The tobacco-shop woman chattered on, pouring out in one wild rush all the memories stored so long in her heart, the cautiously closed heart of a Government licensee. All the days of poverty and adventure stirred in her memory. She thought with regret of the gay bohemian life of the Paris streets, a life of privation and sold kisses, of laughter and misery, of trickery and love that was not always feigned.
I said to her:
“But how did you get your licence to sell tobacco?”
She smiled:
“Oh, that’s quite a story. I must tell you that in my boardinghouse I had right next door to me a law student; but, don’t you know, one of those students who never study. This one lived in cafés from morning to night, and he adored billiards, as I have never known anyone adore it.

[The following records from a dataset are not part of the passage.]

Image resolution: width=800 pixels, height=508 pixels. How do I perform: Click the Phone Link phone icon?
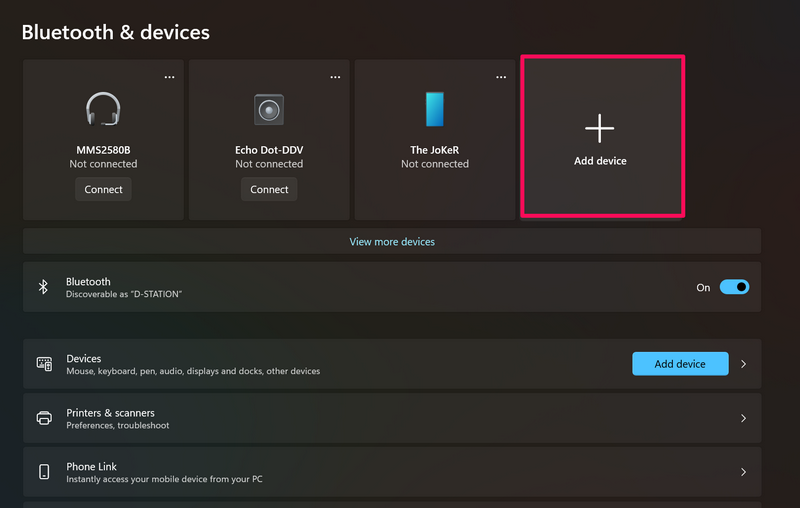44,472
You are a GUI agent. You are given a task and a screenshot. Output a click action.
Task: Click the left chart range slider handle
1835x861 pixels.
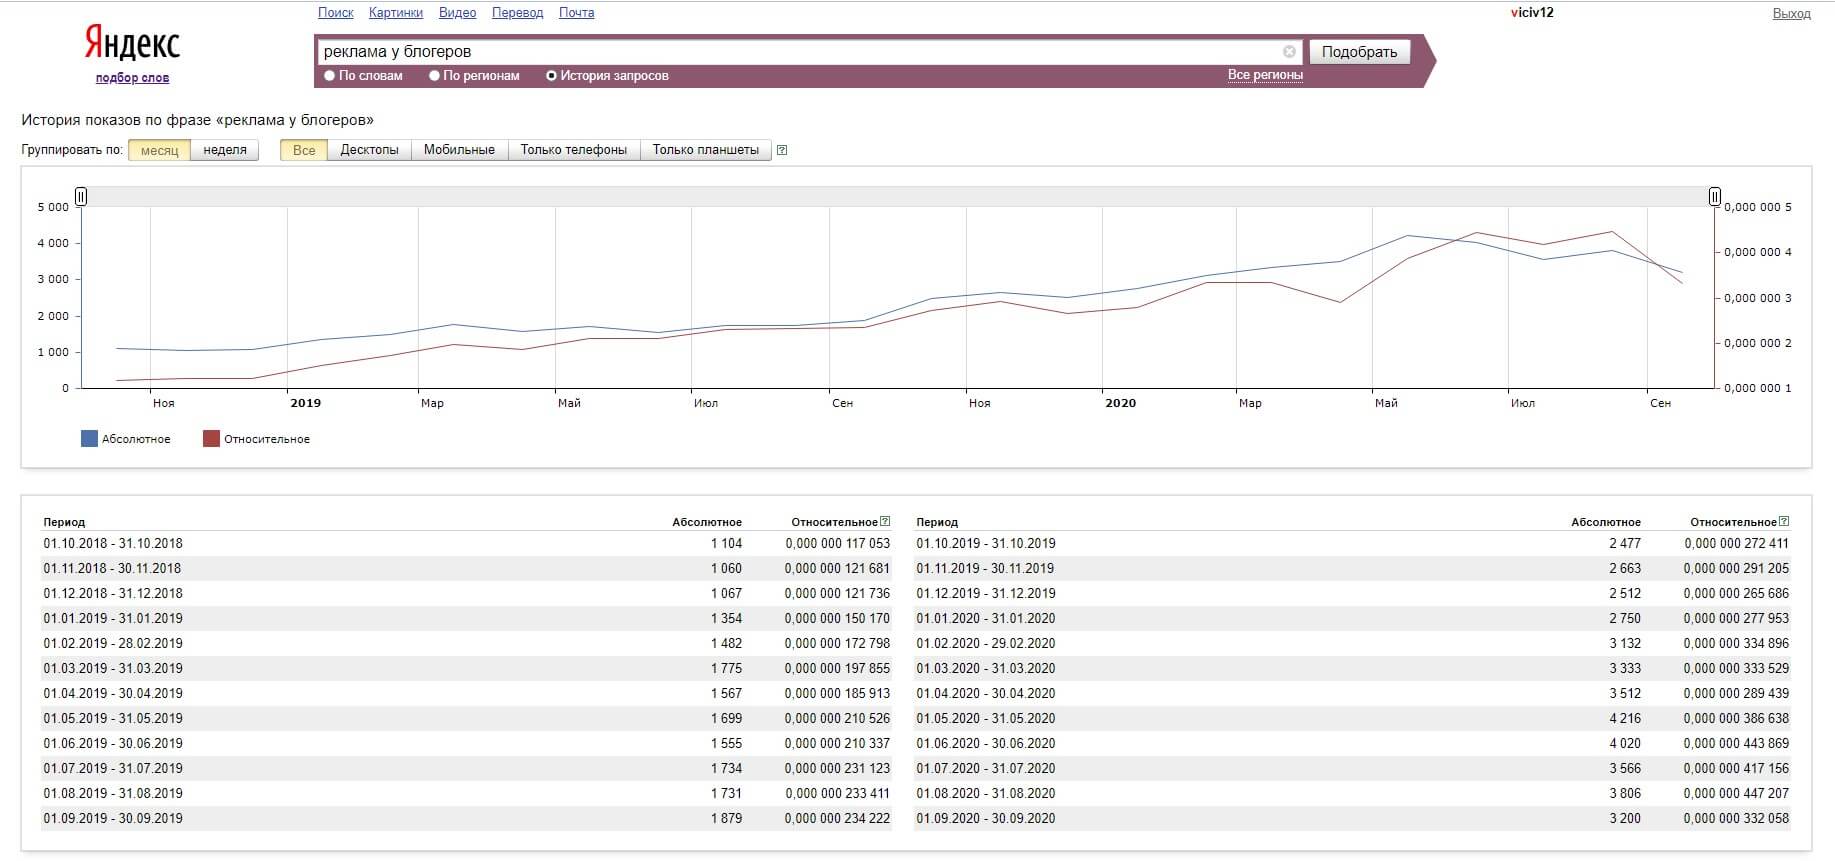click(x=81, y=196)

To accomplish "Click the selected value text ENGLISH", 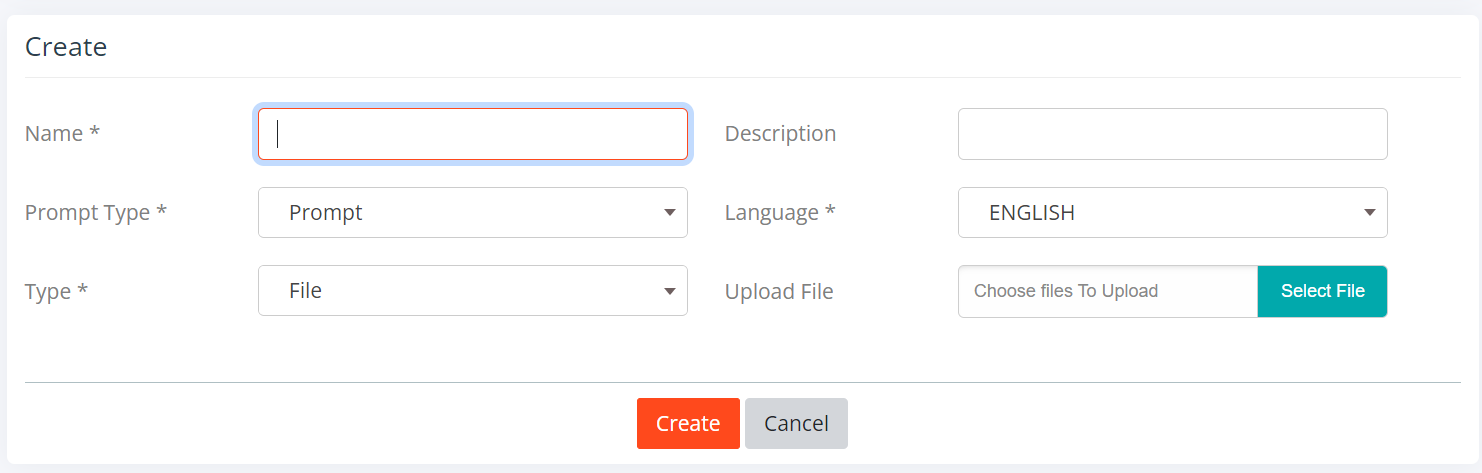I will (1032, 212).
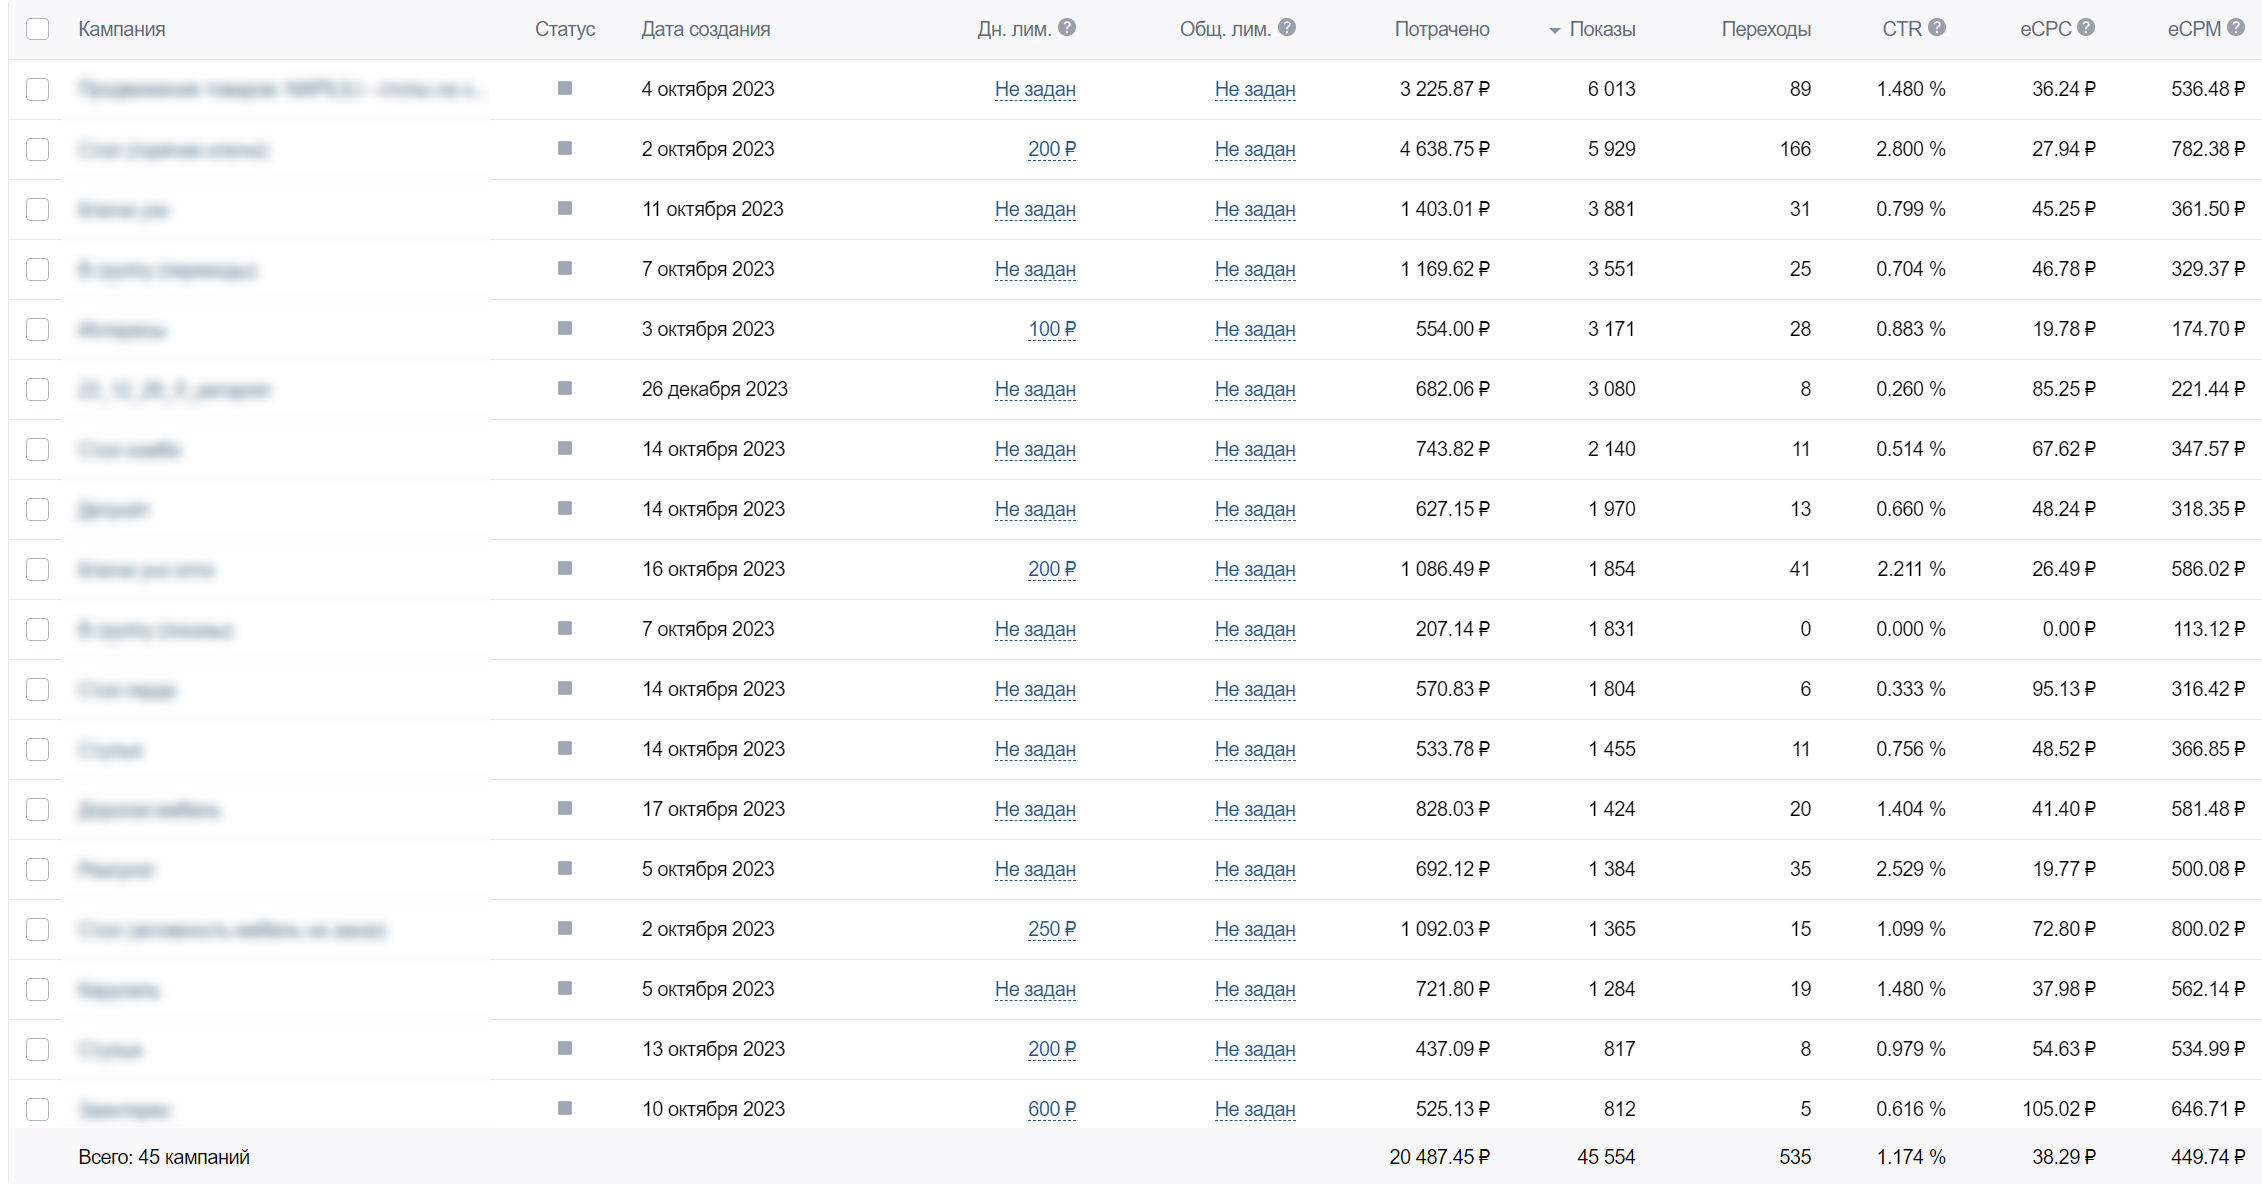
Task: Click the eCPM column help icon
Action: pos(2236,28)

“When I was alone we sometimes spent the evening together. It was by him that I had Roger.”
“Who’s Roger?”
“My son.”
“Oh.”
“He allowed me a little money to bring up the brat, but I knew very well that the fellow wouldn’t be any real good to me; I was the surer of it because I’d never seen a man so slack, except him, never. At the end of ten years he hadn’t got through his first exam. When his people saw that he would never come to anything, they sent for him to come back home somewhere in the provinces; but we kept up a correspondence about the child. And then would you believe it? at the last election, two years ago, I heard that he had been made a deputy for his district. And then he spoke in the Chamber. It’s quite true what they say, that in the kingdom of the blind … Well, to cut the story short, I sought him out and made him get a tobacco shop for me at once, on the strength of my being the daughter of a deported man. It’s quite true that my father was deported, but I never thought that would be any use to me.
“In short … but here’s Roger.”
There came in a tall young man, a correct, serious, self-conscious young man.
He dropped a kiss on his mother’s forehead, and she said to me:
“Now, Monsieur, this is my son, head clerk at the town hall. You know what that means … future assistant prefect.”
I greeted this functionary with all proper respect, and departed to go to my hotel after gravely pressing the hand held out to me by Ça ira.